→ **Your objective**:
List every isotope that the radiation discussion below writes with a mass number, using the same notation it uses.

→ **Text under study**:
===
Does it glow in the dark?
Do
you glow in the dark?
Haha! Nah it's just a curio! I eat me carrots, I'll be fine! I can't imagine it would have housed any Gamma emitters (the most dangerous kind) probably alpha or beta emitters, with short half lives. You've got me paranoid now!
Radium (Ra-226) or Promethium (Pm-147),n was used until the middle of the 90ties fur watch dials and avionics displays. Radium was (and still is) quite a fierce beta emitter with a half life of 12.3 years. But even full force on your wrist, you still only being irradiated with 1/100th of your yearly safe dose per year.
Although I'm always a bit suspicious of 'safe dose' when government officials say it.
Apparently those most at risk are people living in old stone built houses on top of inactive coal fields. Radioactive Radon gas is pretty awful stuff.
The instability of 222Rn, its most stable isotope, makes radon one of the rarest elements. Radon will be present on Earth for several billion more years despite its short half-life, because it is constantly being produced as a step in the decay chains of 238U and 232Th, both of which are abundant radioactive nuclides with half-lives of at least several billion years.
Radon gas is thought to be the #1 cause of lung cancer in the UK, owing to its abundance and prominence in previous coal mining areas, where it has been 'liberated' from safe rocks.
Still, not to worry. We'll all be burnt to a cinder in ten years time on account of El Trump and Musk's climate denial. Both of whom will likely be on a moon of Saturn by then, living it up in an inflatable megastructure till the last hurrah. B#stards every one.
===
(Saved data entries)
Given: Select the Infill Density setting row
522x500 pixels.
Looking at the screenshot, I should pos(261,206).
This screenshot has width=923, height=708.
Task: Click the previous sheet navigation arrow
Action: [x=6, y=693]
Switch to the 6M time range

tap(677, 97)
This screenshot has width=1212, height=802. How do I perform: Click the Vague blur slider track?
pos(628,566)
===
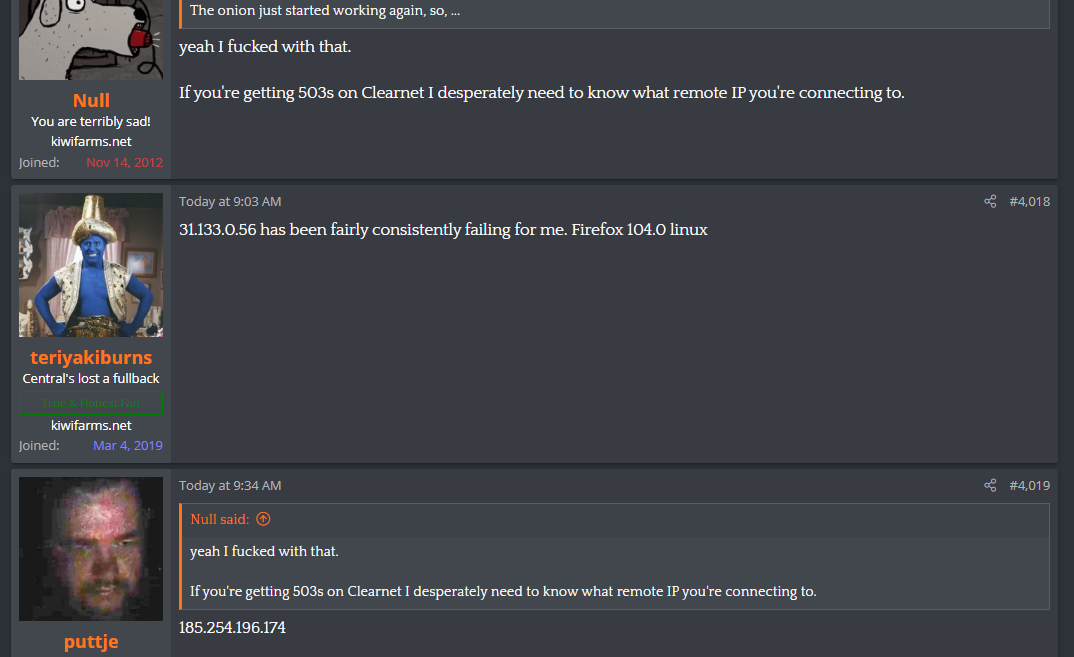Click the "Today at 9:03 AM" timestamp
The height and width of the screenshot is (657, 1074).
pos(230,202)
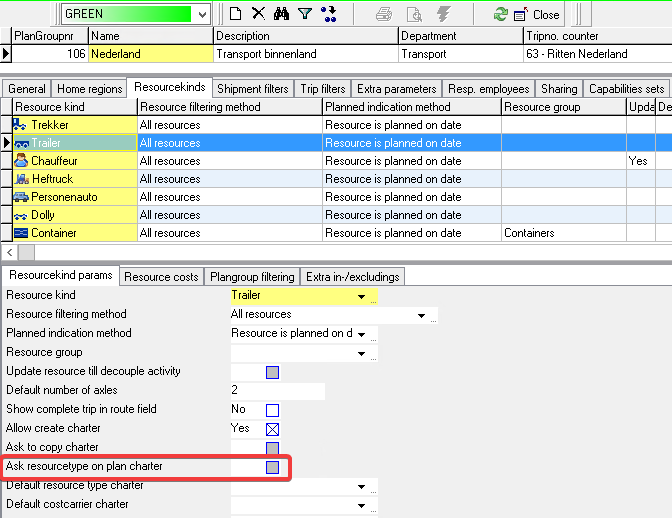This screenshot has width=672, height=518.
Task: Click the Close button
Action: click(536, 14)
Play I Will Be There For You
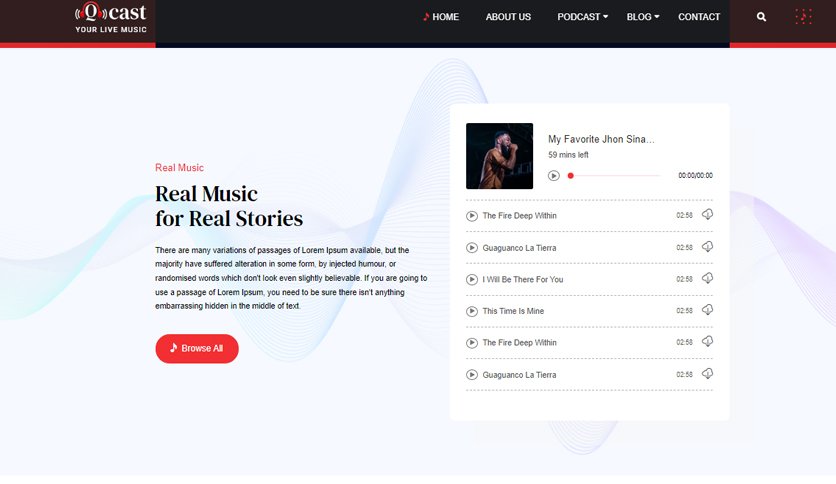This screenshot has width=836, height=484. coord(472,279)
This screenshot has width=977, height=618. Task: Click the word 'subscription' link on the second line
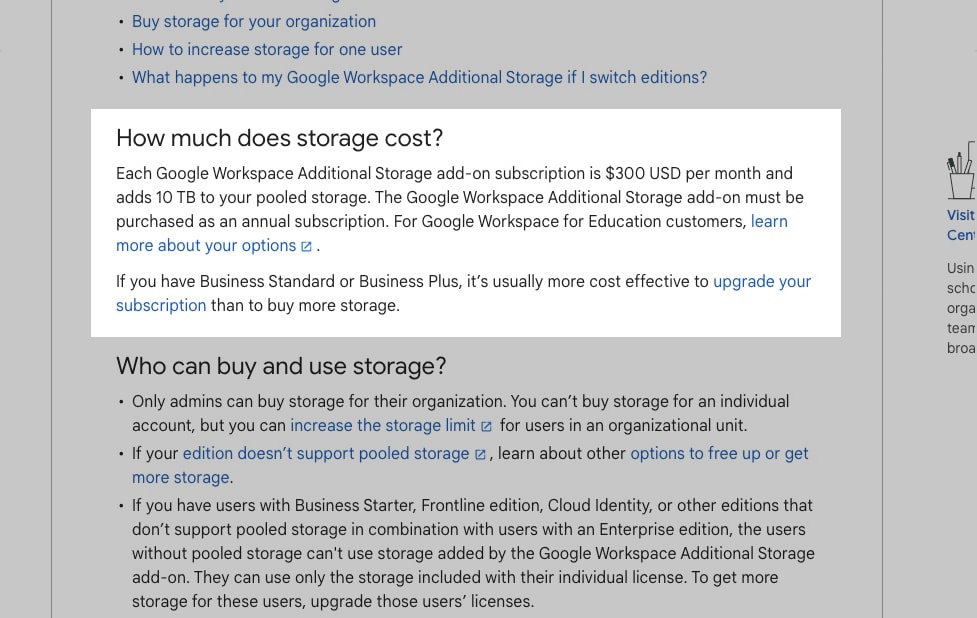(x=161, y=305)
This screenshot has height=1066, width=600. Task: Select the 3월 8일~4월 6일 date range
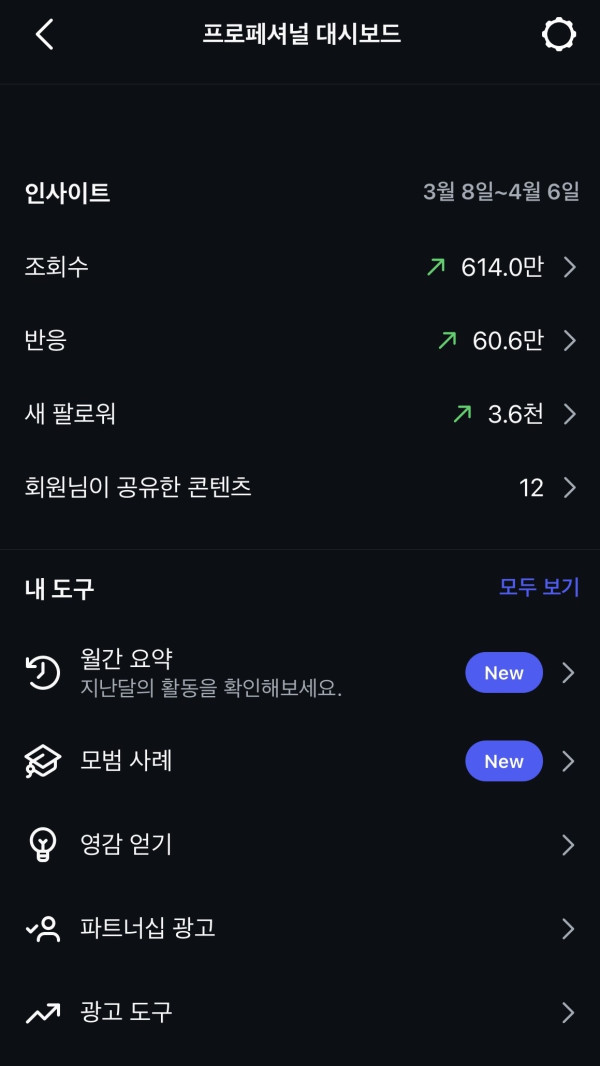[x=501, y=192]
===
→ **Exercise result**:
Ra-226, Pm-147, 222Rn, 238U, 232Th